I'm watching African American Lives on PBS, a documentary featuring the ancestry of prominent African Americans. The show features famous entertainers like Chris Rock and Tina Turner and prominent business and community leaders. Usually, when people look up their ancestors it's a happy occasion to learn where you came from and who you're related too. This is not so if you were born black in America.
I found out just how hard it is to figure out who your ancestors are last year when I looked up my grandfather on my father's side. It was so exciting to see his name in the government records, stating who he was married to and listing all of his children including my dad. My excitement was short lived, however, because that one census entry was all I found.
There was nothing at all before that one entry; it was as if he came from nowhere and suddenly appeared as a grown man with children. Watching African American Lives, I discovered why. Until after the Civil War, blacks weren't listed in the census because they were were slaves -- property. To learn anything about slaves, you have to examine property records, and even then you won't find names -- you'll find descriptions. We were listed with the cows, mules, pigs, chickens and other livestock.
It's in these records that we discover the true horror of slavery. We see how black people were valued, how they were sold and bought, how families were either preserved or broken up depending on the whim of an owner or circumstances. If an owner needed money, selling a slave was a way of getting some ready cash. Slaves were passed down in wills. The documentary also reveals the history of race mixing and asks the question, was every incident of race mixing under slavery rape? It also asks, what effect has this history had on the African American community today?
Seeing such accomplished people reduced to tears by discovering the fragments of their past tells me that the impact is great, even today. I was both fascinated and saddened watching the unraveling of these ancient documents and listening to the fates of these people. It was not about how hard they had to work or how they might have suffered physical hardship; it was about the emotional toll exacted by being treated like chattel.

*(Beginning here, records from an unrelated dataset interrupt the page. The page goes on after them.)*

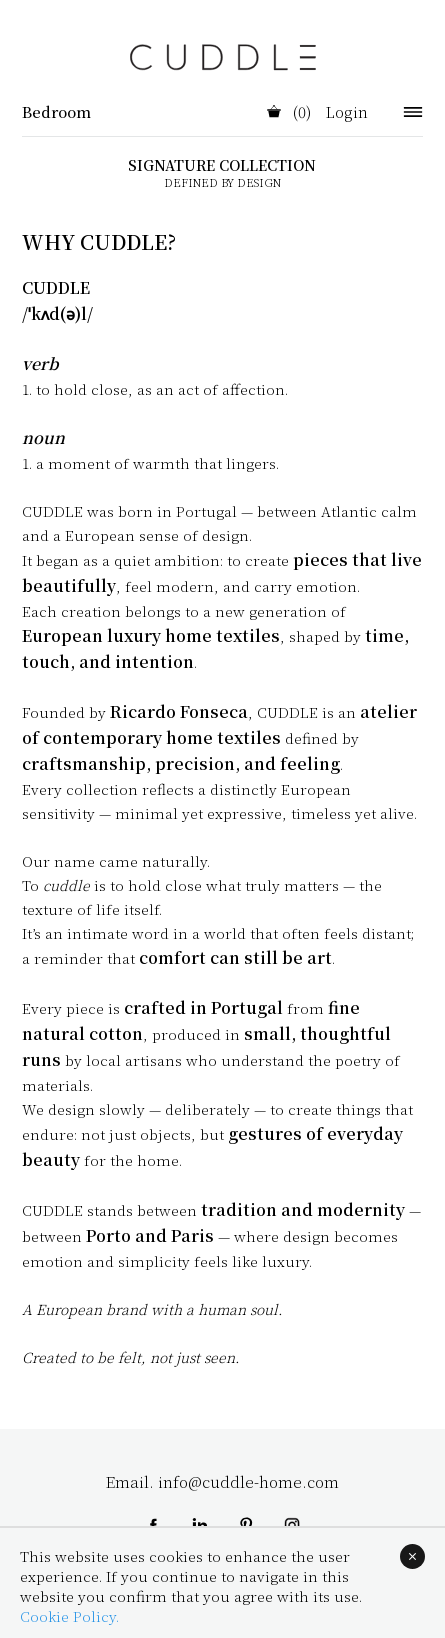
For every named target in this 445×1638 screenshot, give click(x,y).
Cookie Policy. (69, 1616)
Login (347, 113)
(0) (289, 113)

This is what should be talked about during Black History Month. It's of little importance that George Washington Carver discovered hundreds of ways to use the peanut. What's amazing is that he managed to get the opportunity to have any freedom of self expression at all. The resilience of the human spirit it took for him to become a scientist is astonishing, and that's what is truly to be celebrated. As Chris Rock says during the special, it's amazing that any of us has managed to do anything at all given our history.
Next time you're enjoying that discussion with friends about where you come from, just remember that most African Americans have no answer to that question. And even if you ask them, realize that you're generally asking which state their family comes from -- not which country.
It's this history that needs to be remembered each February because it's a testament to the human spirit that African Americans survived and even thrived in post Civil War America even in the face of incredible discrimination, threat of harm and denial of opportunity. This is the legacy that should be proclaimed, celebrated and honored. It's a heritage to take pride in, and one that every African American child should be proud to carry on into the bright future our ancestors struggled to create for us.